Notons en terminant qu'une critique éhontée parlera de ce « film terrible » comme d'un corps étranger avec lequel on se refuse à reconnaître toute affiliation [6]. C'est très certainement là une des conséquences du cinéma devenu produit (tout comme la littérature); le spectateur a pris la mauvaise habitude (ce n'est que partiellement sa faute) d'appréhender tous les objets en produits, c'est-à-dire « de l'extérieur ». C'est ainsi qu'il les consomme sans envisager une seule minute qu'ils s'adressent à lui et qu'ils émanent de sa personne. Tout comme il les évalue en fonction des performances qu'ils offrent, de leur « rendement », de leur « utilité » ou, pire encore, du plaisir sensible immédiat qu'ils procurent. S'il n'est pas pour autant recommandable d'évacuer complètement cette forme d'évaluation, il faut essayer d'en identifier les limites.
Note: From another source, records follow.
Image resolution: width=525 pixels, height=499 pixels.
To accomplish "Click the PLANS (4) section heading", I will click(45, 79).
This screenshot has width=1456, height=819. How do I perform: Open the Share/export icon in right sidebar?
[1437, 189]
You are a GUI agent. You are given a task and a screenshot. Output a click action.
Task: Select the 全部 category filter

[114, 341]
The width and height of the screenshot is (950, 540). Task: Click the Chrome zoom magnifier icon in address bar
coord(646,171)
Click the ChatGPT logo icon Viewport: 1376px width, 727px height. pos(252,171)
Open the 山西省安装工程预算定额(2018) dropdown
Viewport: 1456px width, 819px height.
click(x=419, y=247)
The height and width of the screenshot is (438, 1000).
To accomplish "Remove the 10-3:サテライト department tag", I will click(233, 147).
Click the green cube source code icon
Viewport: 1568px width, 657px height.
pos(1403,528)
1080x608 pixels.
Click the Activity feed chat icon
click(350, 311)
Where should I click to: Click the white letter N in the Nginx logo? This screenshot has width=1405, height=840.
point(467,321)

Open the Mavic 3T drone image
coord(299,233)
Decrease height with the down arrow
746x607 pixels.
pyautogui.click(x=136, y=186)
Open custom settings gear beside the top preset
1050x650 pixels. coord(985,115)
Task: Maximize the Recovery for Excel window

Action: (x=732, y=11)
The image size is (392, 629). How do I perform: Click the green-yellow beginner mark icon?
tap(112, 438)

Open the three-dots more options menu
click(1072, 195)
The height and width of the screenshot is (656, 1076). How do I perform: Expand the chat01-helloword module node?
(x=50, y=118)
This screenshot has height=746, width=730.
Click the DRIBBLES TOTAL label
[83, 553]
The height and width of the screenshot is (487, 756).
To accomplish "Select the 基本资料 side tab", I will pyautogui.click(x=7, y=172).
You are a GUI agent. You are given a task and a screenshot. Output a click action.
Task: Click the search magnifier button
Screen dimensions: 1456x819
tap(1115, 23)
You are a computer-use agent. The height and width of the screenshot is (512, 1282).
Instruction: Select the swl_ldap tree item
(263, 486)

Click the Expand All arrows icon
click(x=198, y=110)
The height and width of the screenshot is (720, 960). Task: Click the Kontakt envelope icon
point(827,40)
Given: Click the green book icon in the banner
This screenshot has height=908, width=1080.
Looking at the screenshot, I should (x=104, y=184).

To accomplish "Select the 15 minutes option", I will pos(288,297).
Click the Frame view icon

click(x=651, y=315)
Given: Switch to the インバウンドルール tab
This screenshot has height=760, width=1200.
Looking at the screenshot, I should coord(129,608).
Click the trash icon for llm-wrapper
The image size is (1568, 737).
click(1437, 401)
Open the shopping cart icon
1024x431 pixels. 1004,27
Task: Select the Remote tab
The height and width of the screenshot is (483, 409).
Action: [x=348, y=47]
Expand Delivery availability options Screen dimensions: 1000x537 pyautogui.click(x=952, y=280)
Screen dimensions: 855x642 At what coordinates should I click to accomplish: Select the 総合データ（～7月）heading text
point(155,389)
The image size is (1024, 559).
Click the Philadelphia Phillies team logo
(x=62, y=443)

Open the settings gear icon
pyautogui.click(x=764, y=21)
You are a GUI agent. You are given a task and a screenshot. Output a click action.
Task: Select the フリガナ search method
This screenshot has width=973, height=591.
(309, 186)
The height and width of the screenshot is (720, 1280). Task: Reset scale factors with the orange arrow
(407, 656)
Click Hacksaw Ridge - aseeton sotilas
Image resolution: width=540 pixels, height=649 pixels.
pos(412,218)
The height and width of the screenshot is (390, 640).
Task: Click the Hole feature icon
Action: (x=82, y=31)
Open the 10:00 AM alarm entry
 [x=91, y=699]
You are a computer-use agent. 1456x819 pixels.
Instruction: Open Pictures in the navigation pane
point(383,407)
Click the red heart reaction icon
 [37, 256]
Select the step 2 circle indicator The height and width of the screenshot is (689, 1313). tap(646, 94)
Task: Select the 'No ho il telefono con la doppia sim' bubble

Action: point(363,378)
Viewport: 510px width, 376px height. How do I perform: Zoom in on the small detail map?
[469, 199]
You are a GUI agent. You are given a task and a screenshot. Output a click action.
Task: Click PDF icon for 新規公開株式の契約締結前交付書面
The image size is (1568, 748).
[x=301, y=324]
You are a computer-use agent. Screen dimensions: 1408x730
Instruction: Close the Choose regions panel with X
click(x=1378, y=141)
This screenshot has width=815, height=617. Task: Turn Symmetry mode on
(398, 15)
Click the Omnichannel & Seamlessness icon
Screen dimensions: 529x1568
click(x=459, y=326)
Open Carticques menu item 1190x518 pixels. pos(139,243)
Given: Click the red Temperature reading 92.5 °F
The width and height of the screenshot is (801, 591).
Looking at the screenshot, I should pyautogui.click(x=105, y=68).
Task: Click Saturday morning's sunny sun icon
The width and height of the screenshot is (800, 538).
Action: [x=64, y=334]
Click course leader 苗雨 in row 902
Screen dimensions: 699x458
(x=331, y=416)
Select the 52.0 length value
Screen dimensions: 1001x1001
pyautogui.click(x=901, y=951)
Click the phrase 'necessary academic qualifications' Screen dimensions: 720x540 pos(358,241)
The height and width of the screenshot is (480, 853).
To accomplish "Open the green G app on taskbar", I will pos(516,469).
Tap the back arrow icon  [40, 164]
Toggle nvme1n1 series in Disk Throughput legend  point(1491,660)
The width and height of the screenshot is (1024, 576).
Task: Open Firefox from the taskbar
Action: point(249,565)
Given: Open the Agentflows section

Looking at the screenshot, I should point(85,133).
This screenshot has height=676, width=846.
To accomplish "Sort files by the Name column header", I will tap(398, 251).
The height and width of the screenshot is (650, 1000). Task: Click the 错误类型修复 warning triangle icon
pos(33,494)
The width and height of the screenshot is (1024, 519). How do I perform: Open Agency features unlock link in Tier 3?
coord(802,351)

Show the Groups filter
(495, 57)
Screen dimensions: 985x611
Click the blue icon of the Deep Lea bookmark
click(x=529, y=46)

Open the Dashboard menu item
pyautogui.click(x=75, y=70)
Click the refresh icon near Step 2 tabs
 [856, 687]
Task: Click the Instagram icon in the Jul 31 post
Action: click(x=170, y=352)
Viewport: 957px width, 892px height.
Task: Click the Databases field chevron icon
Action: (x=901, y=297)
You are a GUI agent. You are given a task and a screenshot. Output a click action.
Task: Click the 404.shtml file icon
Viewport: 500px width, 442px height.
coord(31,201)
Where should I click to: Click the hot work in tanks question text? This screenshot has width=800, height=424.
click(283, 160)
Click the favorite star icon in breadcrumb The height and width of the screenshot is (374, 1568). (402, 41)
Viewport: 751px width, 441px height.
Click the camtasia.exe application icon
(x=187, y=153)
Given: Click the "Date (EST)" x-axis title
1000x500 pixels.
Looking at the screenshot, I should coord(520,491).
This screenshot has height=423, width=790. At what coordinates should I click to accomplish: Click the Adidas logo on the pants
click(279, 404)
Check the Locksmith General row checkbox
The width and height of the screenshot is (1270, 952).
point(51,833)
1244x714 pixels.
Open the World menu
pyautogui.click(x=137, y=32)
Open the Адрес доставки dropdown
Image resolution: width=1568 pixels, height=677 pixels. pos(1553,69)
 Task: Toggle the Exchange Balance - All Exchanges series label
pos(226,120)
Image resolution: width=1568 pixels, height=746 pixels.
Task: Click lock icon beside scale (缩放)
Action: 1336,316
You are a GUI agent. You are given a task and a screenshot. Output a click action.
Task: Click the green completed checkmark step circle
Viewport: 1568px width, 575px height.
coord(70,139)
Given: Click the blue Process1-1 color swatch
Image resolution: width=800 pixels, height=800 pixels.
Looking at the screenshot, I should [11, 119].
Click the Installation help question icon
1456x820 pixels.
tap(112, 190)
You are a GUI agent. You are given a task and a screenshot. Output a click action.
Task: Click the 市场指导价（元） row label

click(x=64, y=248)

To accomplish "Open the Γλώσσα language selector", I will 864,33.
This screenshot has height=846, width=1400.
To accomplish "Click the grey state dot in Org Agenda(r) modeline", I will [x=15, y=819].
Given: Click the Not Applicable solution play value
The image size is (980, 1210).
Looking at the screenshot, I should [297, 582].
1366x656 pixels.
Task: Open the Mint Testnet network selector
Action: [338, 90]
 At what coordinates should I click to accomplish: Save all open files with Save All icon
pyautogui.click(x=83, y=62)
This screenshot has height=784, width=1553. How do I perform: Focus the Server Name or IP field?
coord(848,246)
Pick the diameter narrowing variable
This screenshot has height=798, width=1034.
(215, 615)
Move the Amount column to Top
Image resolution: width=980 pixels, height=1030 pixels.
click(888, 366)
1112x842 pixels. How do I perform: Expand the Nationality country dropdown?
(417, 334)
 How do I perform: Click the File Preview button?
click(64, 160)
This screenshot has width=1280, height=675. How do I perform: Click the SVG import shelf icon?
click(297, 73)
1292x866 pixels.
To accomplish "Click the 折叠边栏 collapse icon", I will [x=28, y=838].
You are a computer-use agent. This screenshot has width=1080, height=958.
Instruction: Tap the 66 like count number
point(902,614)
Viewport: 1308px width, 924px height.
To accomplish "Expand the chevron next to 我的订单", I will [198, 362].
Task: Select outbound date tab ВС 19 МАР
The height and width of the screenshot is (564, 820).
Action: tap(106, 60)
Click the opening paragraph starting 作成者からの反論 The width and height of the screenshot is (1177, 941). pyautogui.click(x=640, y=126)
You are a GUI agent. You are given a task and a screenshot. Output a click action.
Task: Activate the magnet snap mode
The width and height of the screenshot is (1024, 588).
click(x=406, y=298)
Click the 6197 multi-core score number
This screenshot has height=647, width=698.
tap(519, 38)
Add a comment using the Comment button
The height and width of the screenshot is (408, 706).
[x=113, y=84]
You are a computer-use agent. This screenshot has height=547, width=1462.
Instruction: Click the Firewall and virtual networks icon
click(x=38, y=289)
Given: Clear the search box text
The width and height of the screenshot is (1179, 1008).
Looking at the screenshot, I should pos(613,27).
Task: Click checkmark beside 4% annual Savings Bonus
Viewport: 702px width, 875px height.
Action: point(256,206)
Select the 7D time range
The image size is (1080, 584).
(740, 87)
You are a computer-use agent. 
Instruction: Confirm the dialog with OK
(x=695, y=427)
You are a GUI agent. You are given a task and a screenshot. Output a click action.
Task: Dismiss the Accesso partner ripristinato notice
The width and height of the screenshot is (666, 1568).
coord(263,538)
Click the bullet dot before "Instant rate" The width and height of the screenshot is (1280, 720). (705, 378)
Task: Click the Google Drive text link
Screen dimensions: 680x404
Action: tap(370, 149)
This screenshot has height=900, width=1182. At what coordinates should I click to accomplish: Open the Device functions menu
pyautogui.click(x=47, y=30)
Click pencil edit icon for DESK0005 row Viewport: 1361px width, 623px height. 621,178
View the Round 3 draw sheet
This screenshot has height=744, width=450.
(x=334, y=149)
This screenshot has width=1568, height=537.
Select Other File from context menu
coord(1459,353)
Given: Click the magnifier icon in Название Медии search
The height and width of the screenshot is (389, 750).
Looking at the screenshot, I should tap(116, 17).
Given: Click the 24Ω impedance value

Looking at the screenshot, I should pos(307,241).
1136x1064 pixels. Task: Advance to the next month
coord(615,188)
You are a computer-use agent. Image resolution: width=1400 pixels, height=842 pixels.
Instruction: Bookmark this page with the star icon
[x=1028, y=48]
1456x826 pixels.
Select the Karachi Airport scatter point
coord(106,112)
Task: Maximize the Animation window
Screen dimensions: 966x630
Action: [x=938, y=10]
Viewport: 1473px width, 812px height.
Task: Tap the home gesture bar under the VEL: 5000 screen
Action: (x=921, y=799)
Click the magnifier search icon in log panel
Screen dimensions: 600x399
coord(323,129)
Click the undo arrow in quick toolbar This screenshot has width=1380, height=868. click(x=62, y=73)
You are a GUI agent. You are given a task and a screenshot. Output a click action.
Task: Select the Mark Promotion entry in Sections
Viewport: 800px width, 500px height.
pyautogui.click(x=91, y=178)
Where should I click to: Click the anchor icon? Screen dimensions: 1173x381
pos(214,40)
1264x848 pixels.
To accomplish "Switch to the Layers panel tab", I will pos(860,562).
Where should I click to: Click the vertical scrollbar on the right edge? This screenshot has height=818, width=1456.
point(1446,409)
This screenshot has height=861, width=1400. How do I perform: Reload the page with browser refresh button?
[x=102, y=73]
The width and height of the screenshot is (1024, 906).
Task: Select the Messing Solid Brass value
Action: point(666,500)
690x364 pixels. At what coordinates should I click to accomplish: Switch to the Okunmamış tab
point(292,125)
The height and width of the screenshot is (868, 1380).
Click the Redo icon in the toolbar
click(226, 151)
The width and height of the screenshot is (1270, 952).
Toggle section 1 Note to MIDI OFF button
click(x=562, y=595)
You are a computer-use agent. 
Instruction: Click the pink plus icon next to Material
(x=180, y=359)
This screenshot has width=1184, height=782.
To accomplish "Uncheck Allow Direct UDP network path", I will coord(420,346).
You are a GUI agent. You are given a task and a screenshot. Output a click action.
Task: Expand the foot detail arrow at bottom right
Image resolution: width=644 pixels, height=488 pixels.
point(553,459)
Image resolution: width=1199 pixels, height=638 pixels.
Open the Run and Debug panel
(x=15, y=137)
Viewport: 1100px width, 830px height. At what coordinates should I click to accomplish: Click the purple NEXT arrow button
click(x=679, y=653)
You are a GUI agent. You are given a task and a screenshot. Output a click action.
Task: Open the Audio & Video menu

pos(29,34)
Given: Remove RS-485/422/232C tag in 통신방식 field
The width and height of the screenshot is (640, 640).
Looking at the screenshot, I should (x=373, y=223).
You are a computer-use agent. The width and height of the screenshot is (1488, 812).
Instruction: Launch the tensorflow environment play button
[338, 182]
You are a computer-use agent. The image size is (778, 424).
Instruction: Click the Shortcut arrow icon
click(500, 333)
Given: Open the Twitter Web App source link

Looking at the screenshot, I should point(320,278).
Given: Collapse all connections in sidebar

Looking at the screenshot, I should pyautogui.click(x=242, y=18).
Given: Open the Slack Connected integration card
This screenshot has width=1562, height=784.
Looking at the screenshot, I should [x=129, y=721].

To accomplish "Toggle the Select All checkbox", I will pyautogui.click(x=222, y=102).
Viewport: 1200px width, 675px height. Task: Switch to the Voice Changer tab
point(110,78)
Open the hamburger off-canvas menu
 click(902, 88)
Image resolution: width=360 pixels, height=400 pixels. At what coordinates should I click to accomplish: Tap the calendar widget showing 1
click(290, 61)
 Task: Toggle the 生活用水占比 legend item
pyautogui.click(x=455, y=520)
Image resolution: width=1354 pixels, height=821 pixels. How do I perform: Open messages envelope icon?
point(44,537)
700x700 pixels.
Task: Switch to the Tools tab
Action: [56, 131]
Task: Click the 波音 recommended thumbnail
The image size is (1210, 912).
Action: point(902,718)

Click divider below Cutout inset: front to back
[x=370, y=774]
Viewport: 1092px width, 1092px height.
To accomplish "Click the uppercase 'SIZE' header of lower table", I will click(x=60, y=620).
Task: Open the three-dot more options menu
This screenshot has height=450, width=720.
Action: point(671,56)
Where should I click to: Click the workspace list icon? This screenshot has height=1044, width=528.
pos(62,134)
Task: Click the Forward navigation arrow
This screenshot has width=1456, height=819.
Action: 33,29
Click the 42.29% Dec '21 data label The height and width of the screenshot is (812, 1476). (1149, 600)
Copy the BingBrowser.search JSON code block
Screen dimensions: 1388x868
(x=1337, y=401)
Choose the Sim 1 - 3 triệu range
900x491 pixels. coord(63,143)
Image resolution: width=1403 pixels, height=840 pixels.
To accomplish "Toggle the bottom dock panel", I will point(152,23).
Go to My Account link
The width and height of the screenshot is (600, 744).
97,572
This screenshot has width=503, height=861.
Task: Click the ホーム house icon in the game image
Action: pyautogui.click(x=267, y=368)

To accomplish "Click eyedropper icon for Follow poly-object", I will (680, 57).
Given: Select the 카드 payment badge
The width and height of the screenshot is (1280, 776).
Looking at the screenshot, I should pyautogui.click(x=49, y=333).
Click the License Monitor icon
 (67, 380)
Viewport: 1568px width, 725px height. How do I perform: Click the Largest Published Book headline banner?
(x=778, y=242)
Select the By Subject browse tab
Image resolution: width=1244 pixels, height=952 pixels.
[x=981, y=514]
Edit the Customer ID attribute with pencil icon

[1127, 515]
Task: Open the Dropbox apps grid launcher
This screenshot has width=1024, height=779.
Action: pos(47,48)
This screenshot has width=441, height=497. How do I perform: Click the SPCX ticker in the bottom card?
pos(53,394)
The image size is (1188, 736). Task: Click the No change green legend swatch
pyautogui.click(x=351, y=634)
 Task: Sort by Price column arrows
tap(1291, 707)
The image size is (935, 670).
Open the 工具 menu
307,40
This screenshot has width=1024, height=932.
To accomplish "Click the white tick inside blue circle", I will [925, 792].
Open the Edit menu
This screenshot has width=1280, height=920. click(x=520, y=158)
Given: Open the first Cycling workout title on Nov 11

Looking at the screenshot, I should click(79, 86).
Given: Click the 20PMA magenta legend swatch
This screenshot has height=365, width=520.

En attendant, amusons-nous à remarquer que, dans les premiers jours qui ont suivi le retour à la programmation normale chez Ex-Centris, après la tenue du FCMM, c'est à Erika Kohut qu'Amélie Poulain a cédé la place.

 

Philippe Théophanidis
Montréal, octobre 2001


1 - Ces allusions à Bergman, loin d'épuiser le sujet, ouvrent plutôt la porte à une étude croisée, plus que souhaitable, entre La Pianiste et la filmographie du réalisateur suédois. La filiation dépasse largement la simple parenté avec la séquence d'automutilation de Cris et chuchotements.

2 - On peut d'ailleurs se demander si Liv Ullmann, présidente du jury qui a récompensé La Pianiste à Cannes, n'a pas reconnu dans les plans du visage d'Erika son propre visage, silencieux, saisi à plusieurs occasions, de Persona à Sonate d'automne, par le regard de Bergman.

3 - Il s'agit d'une mise en abyme des propres intérêts du réalisateur pour ses personnages.

4 - Erika paraphrase ici les propos de Théodore Adorno à qui on doit plusieurs études sur le rôle que la maladie et la folie ont pu jouer dans la composition de certaines pièces musicales. Nietzsche, avant lui, s'est également beaucoup intéressé aux « bienfaits de la maladie ».

5 - La chose a déjà été notée par plusieurs dont Bunuel qui en livre une critique très concise dans sa fameuse séquence du Charme discret de la bourgeoisie (1972).

6 - Ou que l'on refuse carrément de reconnaître : Odile Tremblay a ainsi écrit de Code inconnu qu'il était « inoffensif et soporifique » ce qui somme toute en dit plus long sur sa propre démarche que sur celle du film (Le Devoir, le mardi 15 mai 2001).